Meaning “home,” οἶκος, with all of its benefits and responsibilities, captures the essence of what these terms imply for us ethically as God’s image-bearers. When properly understood, our home-embeddedness offers a blueprint for faithful action.

  • Economics (“management of the household”) takes a holistic view of productive, life-giving relationships and exchange leading to flourishing communities.
  • Ecology (“study of the household”) recognizes a systems perspective of God’s creation, not just a flourishing Earth but the entire biosphere.
  • Ecumenism (“a representing or uniting of the entire world”) connotes an inclusive concern for the health and unity of the Church, especially its service and witness of love in the world.
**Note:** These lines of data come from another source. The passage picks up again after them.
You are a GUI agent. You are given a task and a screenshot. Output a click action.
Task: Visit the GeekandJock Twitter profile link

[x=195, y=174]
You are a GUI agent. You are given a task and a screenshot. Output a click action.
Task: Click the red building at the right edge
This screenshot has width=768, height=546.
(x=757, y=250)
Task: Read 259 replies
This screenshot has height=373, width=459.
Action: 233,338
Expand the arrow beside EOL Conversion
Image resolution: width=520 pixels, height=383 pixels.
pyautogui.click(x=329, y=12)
Together, these three words reinforce our God-given mandate to practice interdependency and mutuality, honoring God’s holy household so that it may flourish. Sadly, each term has been mired in polarized politics. In lieu of “good news” signposts for gospel creativity and restoration, each construct — when wrongly understood — functions more as an impediment to unity, relational health, and compelling kingdom witness.
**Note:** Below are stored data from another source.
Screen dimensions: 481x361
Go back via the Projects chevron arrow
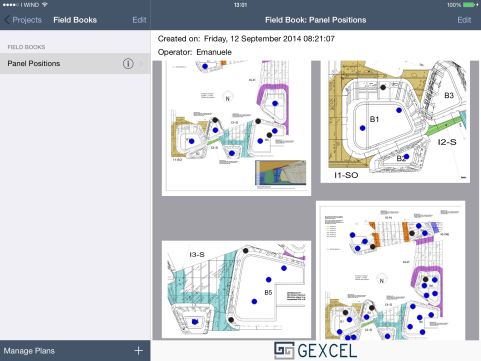point(7,20)
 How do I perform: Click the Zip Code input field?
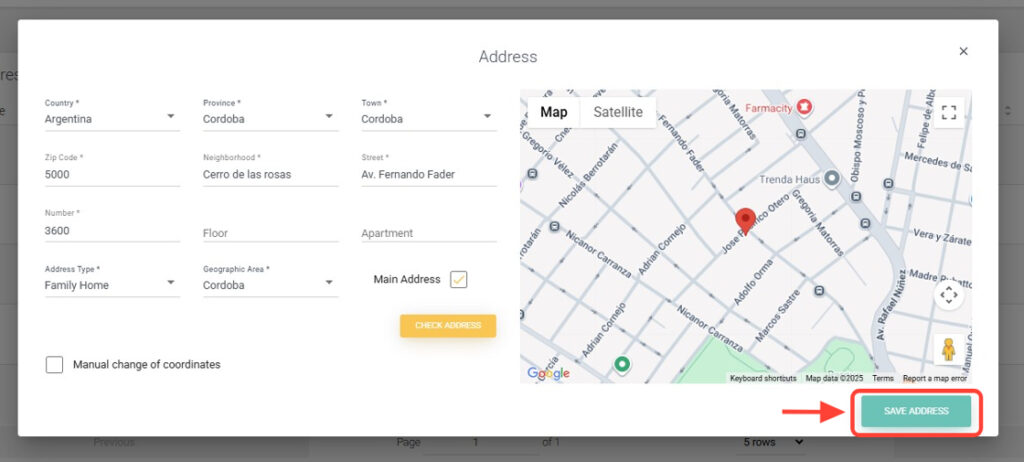(x=112, y=174)
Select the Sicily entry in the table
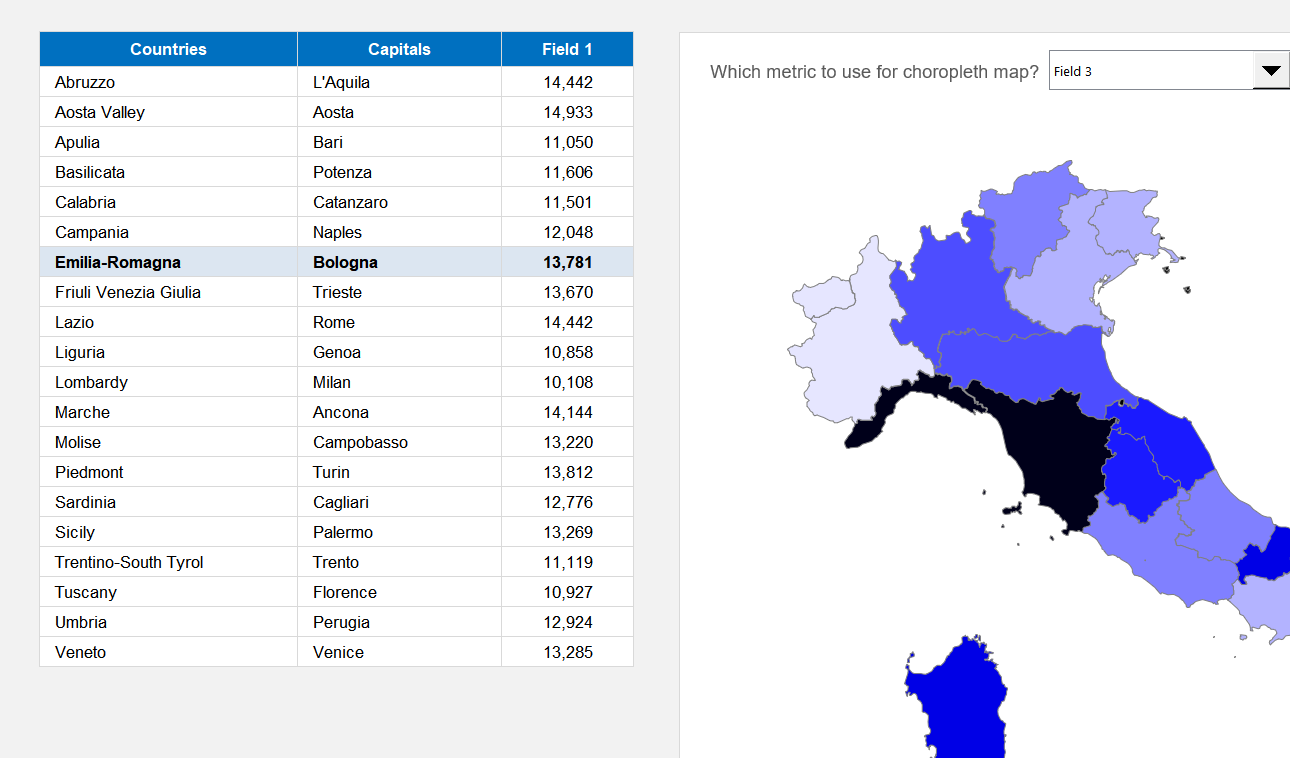1290x758 pixels. (168, 531)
For example, economics — rather than conceptualized as righteous market relationships — is often reduced to commercial progress, or shareholder wealth maximization at the expense of other vital stakeholders. Ecology — rather than a loving response to God’s cultural mandate to care for the biosphere — is flatlined by passivity, finding expression in climate change inattention or denial, or alternatively an unjust “lording over” creation resulting in environmental degradation.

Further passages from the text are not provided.